Reproduce the entries that follow exactly. No picture should appear in the result.

[SOURCE MATERIAL Boundary: Start]

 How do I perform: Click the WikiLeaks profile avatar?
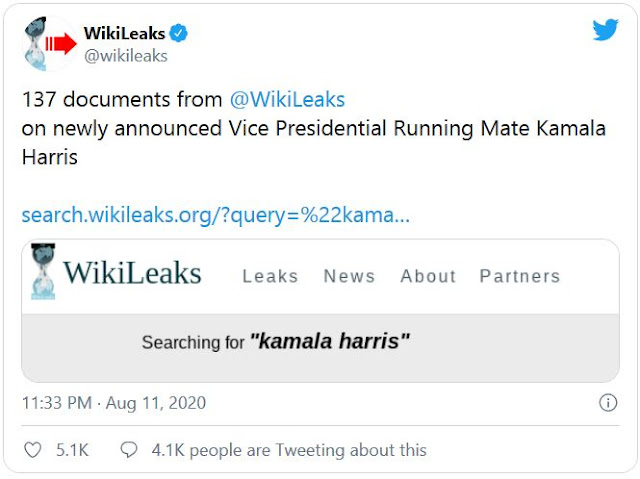(x=47, y=44)
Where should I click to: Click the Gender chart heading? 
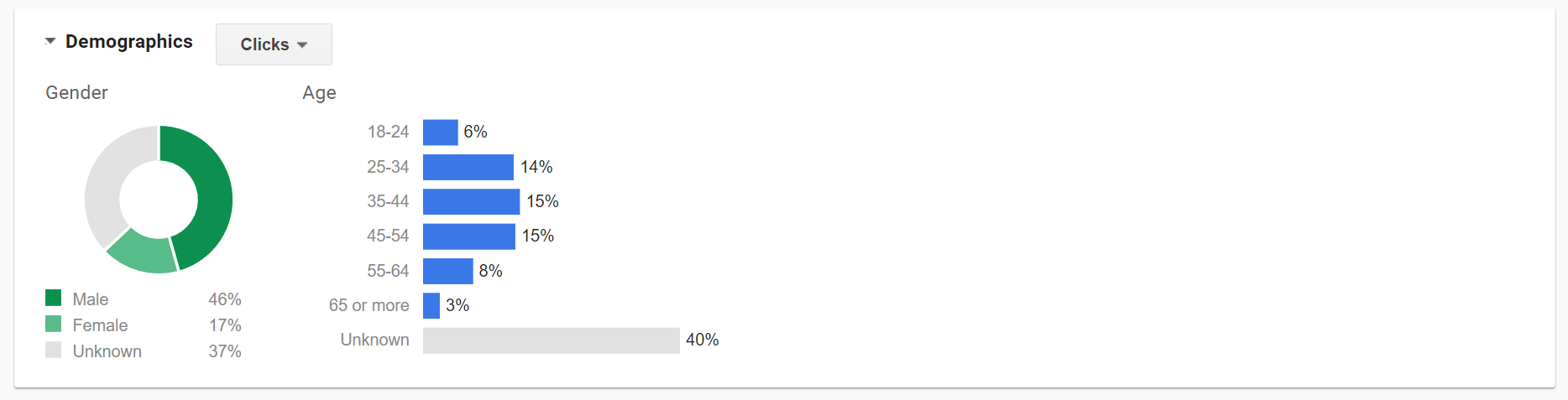point(76,93)
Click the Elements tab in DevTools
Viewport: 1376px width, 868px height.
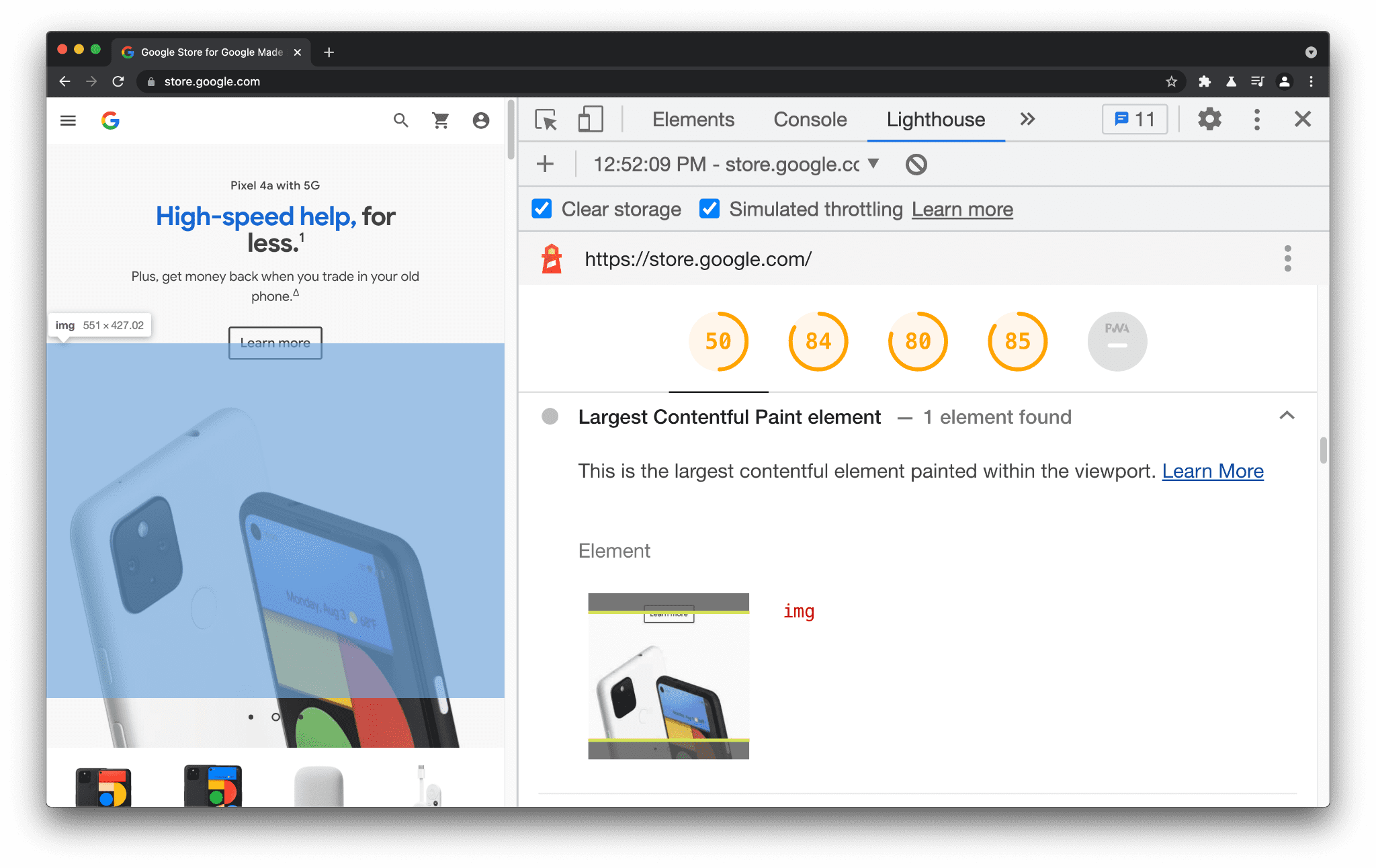pyautogui.click(x=692, y=120)
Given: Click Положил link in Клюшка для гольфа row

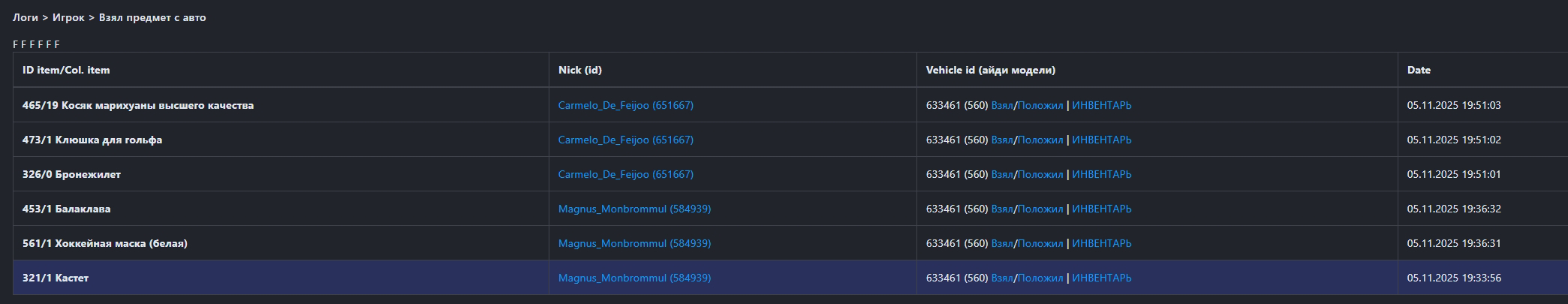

[SOURCE MATERIAL Boundary: End]

RESPONSE AREA:
 How do I perform: Click the WikiLeaks profile avatar?
(x=47, y=44)
Where should I click to: Click the Gender chart heading? 
point(76,93)
Click the Elements tab in DevTools
Viewport: 1376px width, 868px height.
pyautogui.click(x=692, y=120)
Given: Click Положил link in Клюшка для гольфа row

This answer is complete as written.